Osler addressed the general impression that security jobs don’t pay well. However, specific security roles earn an average of $55,000, well over the national average of $32,000. Security executives can earn salaries comparable to other executive roles, in the $200,000+ range.
She said anyone entering the security industry needs to view the security department as a business enabler, helping the organizations they work for perform better and encourage everyone in the company that they are responsible for security as well. To provide value, the security department can no longer be the department found “near the boiler room.”
Security practitioners today who expect to make a difference need to demonstrate business acumen, people skills, the ability to manage and communicate well with others both verbally and in writing.
“Companies are taking more risk to get more market share and the security risks have become more complex. There is a global need for people in this industry,” she said.
When it comes to women in leadership roles, Osler says science has found that women “prefer leading over ruling” and have more “interactive relationships” with their teams.
So why aren’t there more women in the security industry?
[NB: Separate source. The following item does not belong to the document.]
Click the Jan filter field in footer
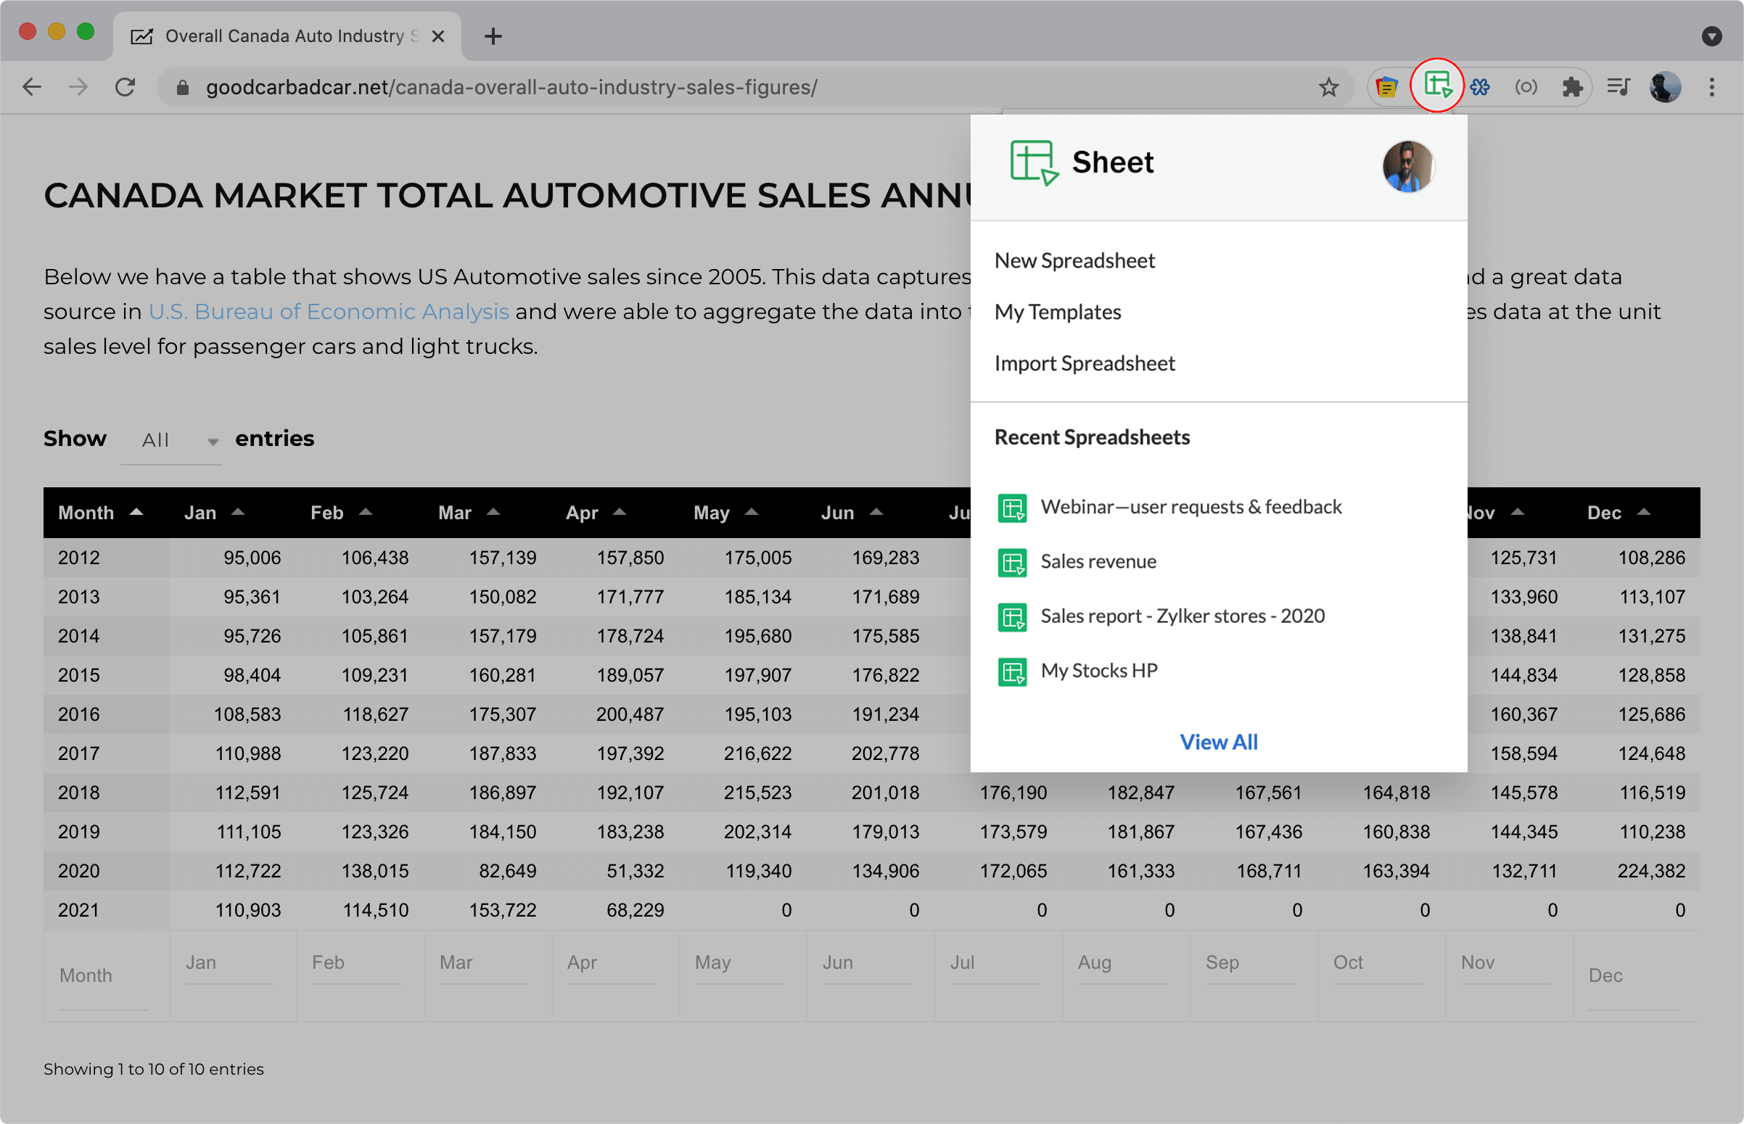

“Women tend to wait until they have all the skills sought for a position before they apply for a role. Men tend to feel they are qualified if they have half the skills noted in a job posting,” says Osler. “Women need to find a way to find a balance here.”
Osler offered some tips to women seeking a career in the field of security:
• Focus on special interests such as risk management, protection services, technology or governance
• Believe you are as talented as your male counterparts
• Don’t get bogged down in the mechanics of security
• Consider mentoring
Tremblay also offered advice to help cope with what can be a very busy and stressful career.
“I put time in my agenda for myself. When you are always in crisis mode it’s not good. I take time to refocus on my career, my team, my vision, and myself. Even if I just take an hour for myself it is worth it because I am refocusing.”